## YOUR OBJECTIVE
Only the lines from the beginning of the data below through the line containing "Inici (901, 1853)" belong in the response, each copied exactly.

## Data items

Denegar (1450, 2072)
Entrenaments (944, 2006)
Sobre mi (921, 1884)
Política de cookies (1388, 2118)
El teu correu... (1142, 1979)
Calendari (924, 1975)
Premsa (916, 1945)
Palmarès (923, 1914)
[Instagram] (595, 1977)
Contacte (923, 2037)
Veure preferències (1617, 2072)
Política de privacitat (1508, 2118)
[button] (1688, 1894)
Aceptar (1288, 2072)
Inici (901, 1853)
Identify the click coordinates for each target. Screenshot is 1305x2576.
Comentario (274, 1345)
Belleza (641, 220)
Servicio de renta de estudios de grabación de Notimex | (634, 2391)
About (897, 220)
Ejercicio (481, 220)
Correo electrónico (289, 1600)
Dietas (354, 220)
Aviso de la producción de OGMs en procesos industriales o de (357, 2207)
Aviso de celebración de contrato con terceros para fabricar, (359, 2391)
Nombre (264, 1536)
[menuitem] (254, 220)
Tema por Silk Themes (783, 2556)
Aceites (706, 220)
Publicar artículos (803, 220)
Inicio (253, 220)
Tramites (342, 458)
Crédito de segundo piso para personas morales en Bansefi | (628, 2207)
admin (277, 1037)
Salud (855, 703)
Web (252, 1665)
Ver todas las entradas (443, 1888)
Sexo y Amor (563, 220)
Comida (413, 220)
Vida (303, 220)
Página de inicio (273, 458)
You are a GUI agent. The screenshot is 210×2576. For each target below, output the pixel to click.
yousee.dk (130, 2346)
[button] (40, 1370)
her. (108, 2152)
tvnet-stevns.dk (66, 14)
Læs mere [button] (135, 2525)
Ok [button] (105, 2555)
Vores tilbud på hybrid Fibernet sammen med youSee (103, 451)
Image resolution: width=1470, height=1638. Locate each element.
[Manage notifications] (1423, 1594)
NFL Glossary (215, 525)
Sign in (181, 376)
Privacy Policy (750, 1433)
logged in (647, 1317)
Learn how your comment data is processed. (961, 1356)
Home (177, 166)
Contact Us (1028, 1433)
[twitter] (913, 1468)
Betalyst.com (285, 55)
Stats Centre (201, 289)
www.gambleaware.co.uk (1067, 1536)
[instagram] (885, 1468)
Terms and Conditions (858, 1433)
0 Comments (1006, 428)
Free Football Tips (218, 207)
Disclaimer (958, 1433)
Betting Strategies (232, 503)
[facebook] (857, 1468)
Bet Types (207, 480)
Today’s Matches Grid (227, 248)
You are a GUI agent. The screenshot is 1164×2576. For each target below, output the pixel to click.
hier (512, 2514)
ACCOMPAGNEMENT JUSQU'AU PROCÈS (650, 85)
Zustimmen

## RESPONSE BELOW
Denegar (1450, 2072)
Entrenaments (944, 2006)
Sobre mi (921, 1884)
Política de cookies (1388, 2118)
El teu correu... (1142, 1979)
Calendari (924, 1975)
Premsa (916, 1945)
Palmarès (923, 1914)
[Instagram] (595, 1977)
Contacte (923, 2037)
Veure preferències (1617, 2072)
Política de privacitat (1508, 2118)
[button] (1688, 1894)
Aceptar (1288, 2072)
Inici (901, 1853)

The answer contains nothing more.